Ces plans permettent aux salariés et dirigeants de sociétés (selon leur statut) de placer leurs primes dans un cadre fiscal et social très avantageux, à moyen ou long terme. C’est un véritable levier économique et de fidélisation des salariés.
Le double jackpot : exonérations fiscales ET sociales
Un principe simple : à condition de les placer sur un PEE ou un PERECO, les primes d’intéressement et de participation sont exonérées d’impôt sur le revenu, que ce soit lors du versement sur le plan ou lors de la sortie (après 5 ans pour un PEE par exemple ou avant en cas de démission).

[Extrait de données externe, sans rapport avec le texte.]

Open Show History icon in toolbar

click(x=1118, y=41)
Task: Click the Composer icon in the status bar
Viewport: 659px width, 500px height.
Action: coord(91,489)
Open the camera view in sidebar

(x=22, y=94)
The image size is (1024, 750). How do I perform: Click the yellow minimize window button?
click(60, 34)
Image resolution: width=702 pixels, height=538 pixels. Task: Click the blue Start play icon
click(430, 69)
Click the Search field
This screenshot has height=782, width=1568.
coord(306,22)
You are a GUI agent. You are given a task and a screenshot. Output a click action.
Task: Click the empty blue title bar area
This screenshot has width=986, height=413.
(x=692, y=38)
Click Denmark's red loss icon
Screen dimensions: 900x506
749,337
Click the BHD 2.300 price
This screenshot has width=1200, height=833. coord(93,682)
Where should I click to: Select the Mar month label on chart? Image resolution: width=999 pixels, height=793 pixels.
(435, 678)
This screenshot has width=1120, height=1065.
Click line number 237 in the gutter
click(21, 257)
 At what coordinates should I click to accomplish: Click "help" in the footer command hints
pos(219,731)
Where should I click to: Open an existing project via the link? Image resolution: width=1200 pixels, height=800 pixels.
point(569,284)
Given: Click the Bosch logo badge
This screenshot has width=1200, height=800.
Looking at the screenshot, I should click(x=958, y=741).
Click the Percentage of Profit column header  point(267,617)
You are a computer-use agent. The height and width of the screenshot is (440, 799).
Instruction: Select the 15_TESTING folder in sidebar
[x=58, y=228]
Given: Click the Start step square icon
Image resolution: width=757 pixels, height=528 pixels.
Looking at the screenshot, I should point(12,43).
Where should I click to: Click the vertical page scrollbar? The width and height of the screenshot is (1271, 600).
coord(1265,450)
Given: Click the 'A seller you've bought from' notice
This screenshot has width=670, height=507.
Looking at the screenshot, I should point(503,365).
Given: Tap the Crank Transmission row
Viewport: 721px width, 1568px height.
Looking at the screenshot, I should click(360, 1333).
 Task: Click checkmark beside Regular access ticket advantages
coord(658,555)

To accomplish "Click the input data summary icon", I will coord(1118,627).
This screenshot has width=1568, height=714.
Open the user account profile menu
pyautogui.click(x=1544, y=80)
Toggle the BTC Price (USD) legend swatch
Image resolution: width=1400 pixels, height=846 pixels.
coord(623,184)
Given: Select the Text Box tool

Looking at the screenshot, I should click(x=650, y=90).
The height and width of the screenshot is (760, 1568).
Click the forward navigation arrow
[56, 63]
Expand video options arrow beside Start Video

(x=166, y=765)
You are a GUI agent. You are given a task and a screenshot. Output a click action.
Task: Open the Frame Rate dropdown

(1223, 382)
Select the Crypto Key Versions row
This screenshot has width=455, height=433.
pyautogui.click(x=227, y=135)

Elles sont également exonérées de cotisations sociales, et ne supportant que la CSG-CRDS (9,7 %) à l’entrée et, pour certaines entreprises, un forfait social de 20 % (exonéré dans les TPE/PME sous conditions).
Exemple : Un salarié soumis à une TMI de 30 % reçoit une prime de participation de 4 000 €.
- S’il la perçoit en cash ➝ elle sera fiscalisée comme un revenu classique ➝ il lui restera à peine 2 500 € net.
- S’il la place sur un PEE ➝ elle échappe à l’IR ➝ net après CSG-CRDS ≈ 3 610 €.
Soit un gain immédiat de +44 % net… sans le moindre effort d’épargne supplémentaire.
Alors, pourquoi faire de l’épargne salariale :
#1 : Le PEE est un outil de capitalisation bien plus efficace que le compte-titres
Le PEE fonctionne comme un compte-titres… mais sous stéroïdes :
- Exonération d’impôt sur les plus-values à la sortie (si respect de la durée de blocage de 5 ans);
- Déblocage anticipée en cas de rupture du contrat de travail ;
- Aucun plafonnement ou dégressivité des abattements (contrairement au régime de droit commun) ;
- Choix parmi une gamme de FCPE, dont certains très dynamiques, parfois à frais réduits.
Stratégie patrimoniale : pour les cadres ou dirigeants, il est souvent bien plus intéressant de renforcer une poche actions à travers le PEE plutôt que sur un CTO classique, même si la gamme est un peu moins flexible.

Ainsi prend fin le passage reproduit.